It's the End of SEO as We Know It (and I Feel Fine)

Now is the perfect time to liberate yourself from the algorithm.

Back in 2001, search was cool. It was the golden age of Google, when the company was so confident you would find relevant results that it had an “I’m Feeling Lucky” button that would take you directly to the first Google result. (Yes, the button still exists, but it’s a relic of the past. Google has even said that it doesn’t remove it because people identify nostalgically with it, and because it helps defend the brand.) Google was the Dirty Harry – or perhaps more aptly, the Cool Hand Luke – of search.

Search was cool for a long time. Then one day, it wasn’t. Ironically, it took Microsoft to channel popular dissatisfaction with search by portraying zombies who were, literally, channelling a search engine.

The “Cure for Search Overload” adverts produced by Bing were a breath of fresh air, in part because Bing aimed to challenge Google’s dominance. They were also the first intentionally funny thing Microsoft has ever done. The premise was that trying to get information from a search engine can feel like a strident conversation with a possessed psycho who can’t pick up on the context or intent behind words. And isn’t that true? Search can still feel like a warped user experience. Keywords, keywords, everywhere, and not a drop of relevant information. No answers – just word noise.

Psycho Search Results: An Artefact of the Medium?

Why all the keywords? Of course, you typed them into the box. The website publishers placed them in the body of their documents, or even in page elements (like title tags) intended to help people find the information. Keywords appear in the anchor text of hyperlinks that point to pages. They’re skillfully placed there sometimes by good information architects, and other times by marketers.

Steeped in HTML and web standards, early online marketers developed a kind of tunnel vision. In subsets of the medium that cropped up as much through timing, happenstance, and market need as by conscious design (think Google’s PageRank or Yahoo’s categorized directory), we were lulled into becoming closed off to the wider possibilities for reaching out to audiences.

Early SEO tactics seem almost comically shortsighted. The search engines just “did things this way,” and we needed to keep up with them. Cutting-edge at the time of its release in 1996, “A Webmaster’s Guide to Search Engines” started life as a grid that had rows for the seven or eight popular search engines at the time, and columns for different dimensions of how those search engines treated content. To please several search engines at once would be difficult, but you did not have to fear: a dungeon master’s technique called “cloaking” made it possible to show different content to please various search engines. Yeesh.

# Short task 1
Reproduce the SEO article word for word, from "Psycho Search Results: An" to "times by marketers.".
# Short task 2
Carry the SEO article further, starting right after its last sentence.
The records play no part in the work here.

# Dataset entries
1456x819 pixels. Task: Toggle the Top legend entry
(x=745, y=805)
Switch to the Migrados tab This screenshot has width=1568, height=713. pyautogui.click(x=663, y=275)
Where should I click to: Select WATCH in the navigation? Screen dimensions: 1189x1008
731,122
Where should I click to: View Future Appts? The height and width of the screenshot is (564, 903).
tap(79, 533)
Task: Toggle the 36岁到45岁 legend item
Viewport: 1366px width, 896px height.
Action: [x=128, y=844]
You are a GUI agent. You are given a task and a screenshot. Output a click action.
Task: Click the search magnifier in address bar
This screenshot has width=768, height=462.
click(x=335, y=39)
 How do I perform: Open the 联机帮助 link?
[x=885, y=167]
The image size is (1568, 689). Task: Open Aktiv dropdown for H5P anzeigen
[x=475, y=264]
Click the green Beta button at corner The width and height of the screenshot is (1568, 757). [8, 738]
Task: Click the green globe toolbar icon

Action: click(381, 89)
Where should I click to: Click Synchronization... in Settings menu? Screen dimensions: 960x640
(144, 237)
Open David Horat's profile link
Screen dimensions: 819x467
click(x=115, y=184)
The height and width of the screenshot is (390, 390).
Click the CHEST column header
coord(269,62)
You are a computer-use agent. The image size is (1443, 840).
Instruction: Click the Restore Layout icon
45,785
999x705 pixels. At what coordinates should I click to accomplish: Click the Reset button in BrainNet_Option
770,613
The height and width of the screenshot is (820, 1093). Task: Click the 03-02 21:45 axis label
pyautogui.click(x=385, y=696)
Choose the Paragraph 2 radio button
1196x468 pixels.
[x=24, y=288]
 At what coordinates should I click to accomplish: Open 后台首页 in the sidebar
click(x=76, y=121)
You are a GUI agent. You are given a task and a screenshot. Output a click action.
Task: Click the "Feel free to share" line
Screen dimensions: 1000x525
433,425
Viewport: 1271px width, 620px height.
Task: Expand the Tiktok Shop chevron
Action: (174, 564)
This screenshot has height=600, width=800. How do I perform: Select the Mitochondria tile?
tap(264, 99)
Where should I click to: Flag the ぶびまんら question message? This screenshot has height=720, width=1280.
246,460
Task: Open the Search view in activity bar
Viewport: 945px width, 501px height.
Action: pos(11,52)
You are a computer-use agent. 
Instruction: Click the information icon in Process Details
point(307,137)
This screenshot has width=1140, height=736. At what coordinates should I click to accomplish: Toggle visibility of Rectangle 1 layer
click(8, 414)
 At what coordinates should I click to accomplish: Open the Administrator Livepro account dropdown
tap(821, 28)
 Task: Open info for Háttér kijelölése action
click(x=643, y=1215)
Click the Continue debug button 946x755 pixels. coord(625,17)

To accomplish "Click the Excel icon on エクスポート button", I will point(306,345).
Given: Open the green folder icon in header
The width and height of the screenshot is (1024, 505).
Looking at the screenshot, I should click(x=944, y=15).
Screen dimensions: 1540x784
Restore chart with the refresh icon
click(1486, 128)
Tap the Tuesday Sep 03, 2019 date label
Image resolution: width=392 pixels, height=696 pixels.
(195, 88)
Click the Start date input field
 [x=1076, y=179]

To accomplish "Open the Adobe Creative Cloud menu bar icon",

# Exercise response 1
Psycho Search Results: An Artefact of the Medium?

Why all the keywords? Of course, you typed them into the box. The website publishers placed them in the body of their documents, or even in page elements (like title tags) intended to help people find the information. Keywords appear in the anchor text of hyperlinks that point to pages. They’re skillfully placed there sometimes by good information architects, and other times by marketers.

# Exercise response 2
Hundreds of thousands of marketers marched in lockstep to tactics of this nature. Others took shortcuts, including using submission tools to submit to “all 550 search engines.” Sites such as All Search Engines listed thousands of search engines – you know, in case you missed any.

What Changed?

Directories proved to be less nimble and comprehensive than users needed them to be. The hundreds of competing search engines shrank down to a competitive landscape of approximately one. After a time, the shine was off Google’s (albeit skillful) ranking of the best web pages in the classic 10 blue links layout. Not only did spammers gain something of an equal footing with Google, but the results were getting to be, well…boring. Google, of all companies, knew that, because a lot of its own users went looking through different sources of information – News Search, YouTube – that Google also happened to own.

SERP multiplicity would be the antidote to a humdrum search experience. Hatching a perfect plan to drive traffic to its own properties and to spice up the look and feel of the results pages, Google released “universal” search, a type of blended page that would deliver a mix of result types depending on the user and the perceived intent of the query.

Companies like Bing and Wolfram Alpha picked up on similar trends. If you seemed to want movie times, weather, news, a video, or a scholarly journal, the engine would pull the information from the appropriate database and serve it to you more directly, or at least give you better options to go directly to a premiere source rather than leaving you to sort through a jumble of web pages of uneven quality.

Add to that page a variety of ad formats, and you get a much different landscape, one where there are fewer rewards for ranking by slavishly throwing resources at the same old ranking tricks. Tack on to that more sophisticated signals for the search algorithms to take account of – like behavioral signals of trust and satisfaction, now made much easier for companies like Google to measure because of the high number of logged-in users and the widespread installation of tools like Google Analytics – and you really set the table for the liberation of marketers from dinosaur SEO tactics.

What else changed in Google’s world, and yours? Today there are 250 million Android devices in the world, 90 million Google+ users, 500 million Twitter users, and 800 million Facebook users. The average Facebook user has 130 friends.

The Medium Dictated the Strategy, and Now It’s Changed

What if your message wasn’t constrained by the old, unimaginative rules of the medium? What if you could come up with a timeless statement of the products, service, values, and other core meanings associated with you and your company, and just “port them over” anytime you faced a shift in the landscape of conventions and standards that the medium seems to be following?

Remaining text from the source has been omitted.